-------- Material shown --------
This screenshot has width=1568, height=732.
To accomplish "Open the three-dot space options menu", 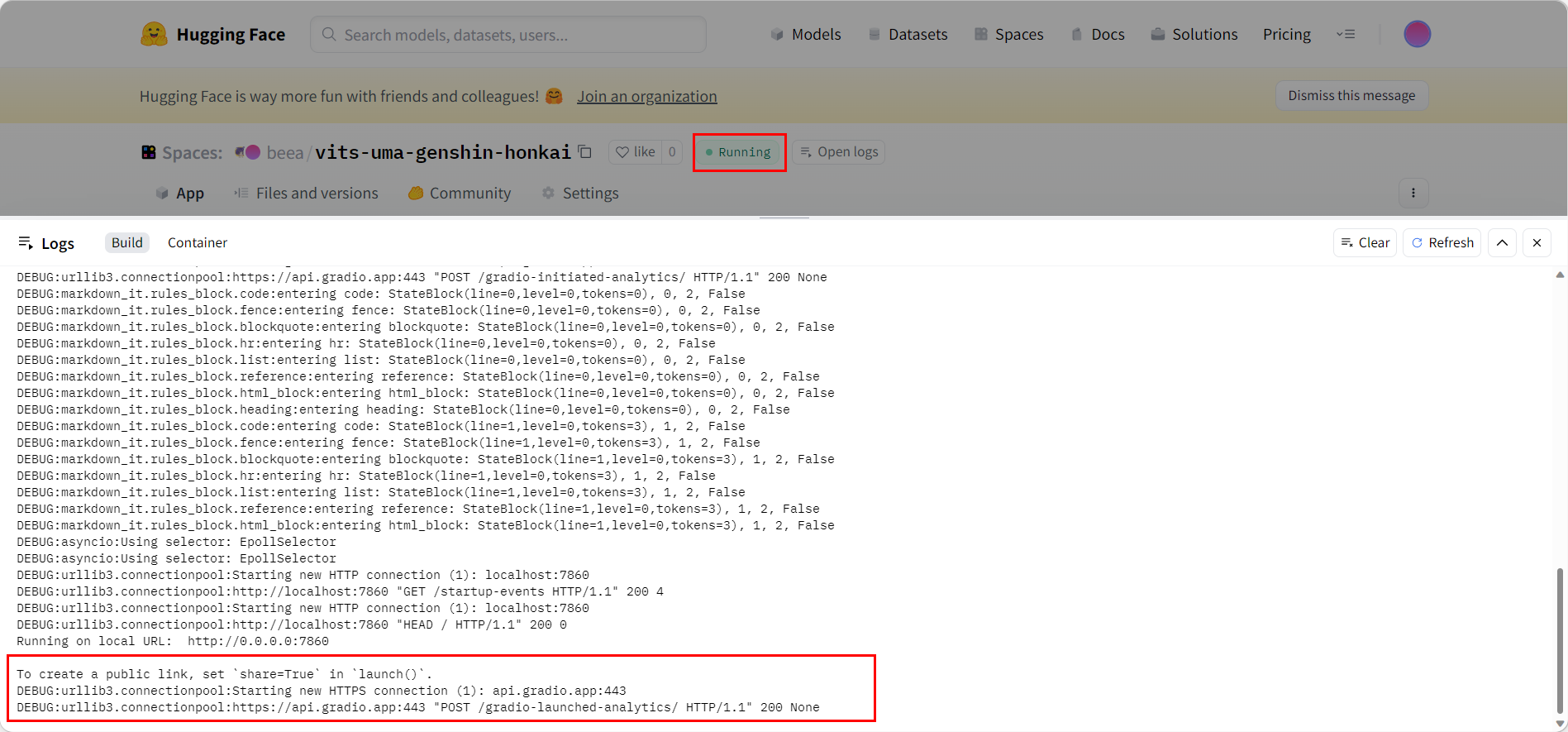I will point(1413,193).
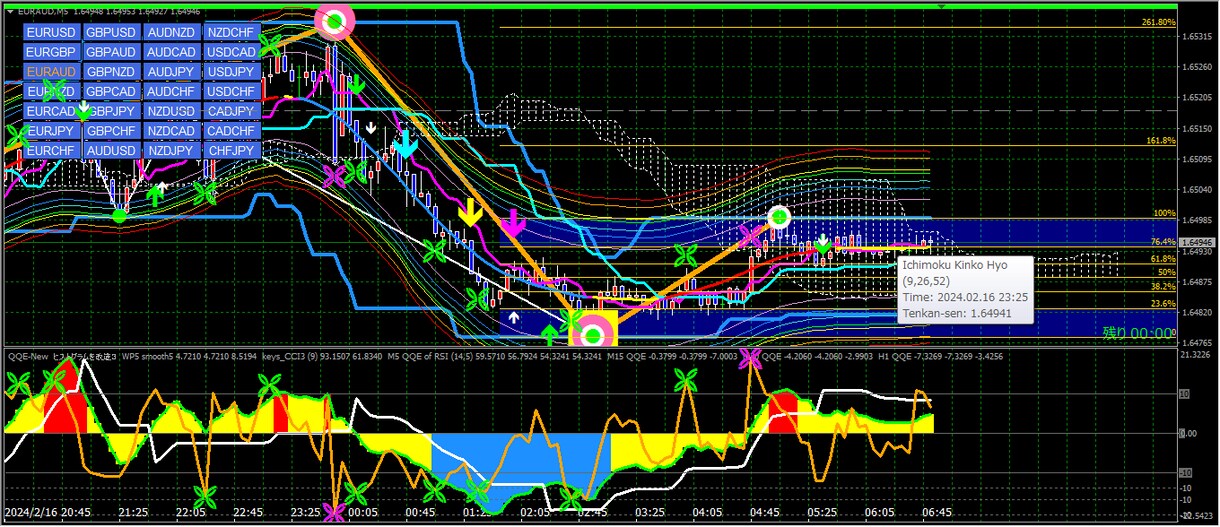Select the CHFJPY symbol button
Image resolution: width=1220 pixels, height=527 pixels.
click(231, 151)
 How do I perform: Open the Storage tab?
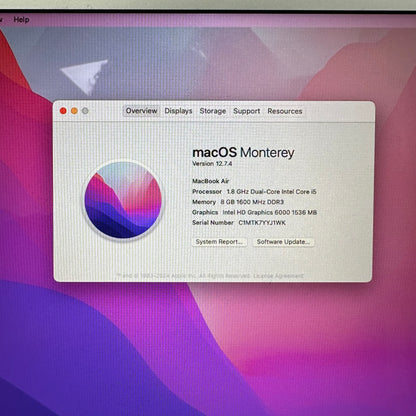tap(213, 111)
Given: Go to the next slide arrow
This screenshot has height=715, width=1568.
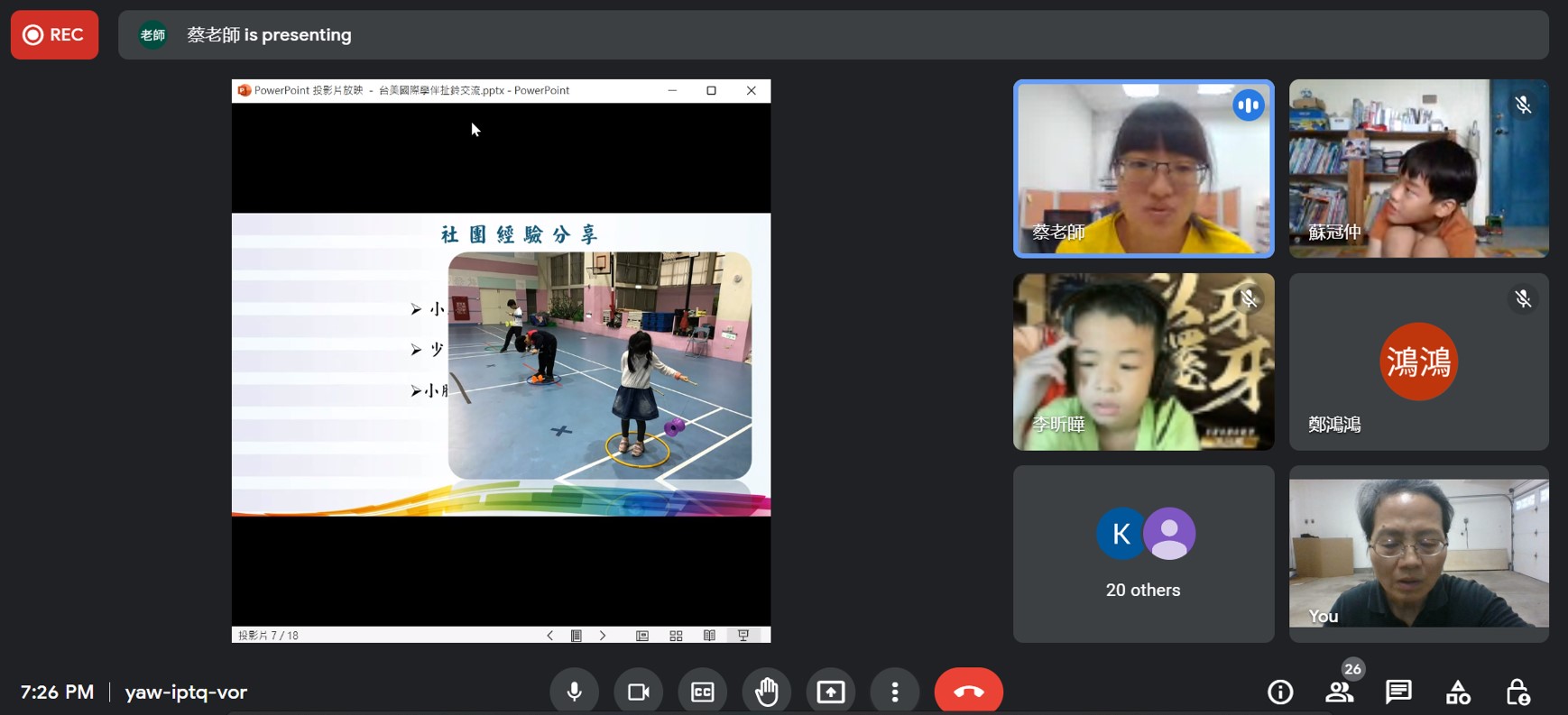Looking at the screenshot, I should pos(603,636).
--------
> Task to carry out: Your answer must be exactly the lines from the one with "Given: Go to the next slide arrow" through the last line of the entries, both included, with no pictures; please add nothing else.

> Exercise output:
Given: Go to the next slide arrow
This screenshot has height=715, width=1568.
Looking at the screenshot, I should pos(603,636).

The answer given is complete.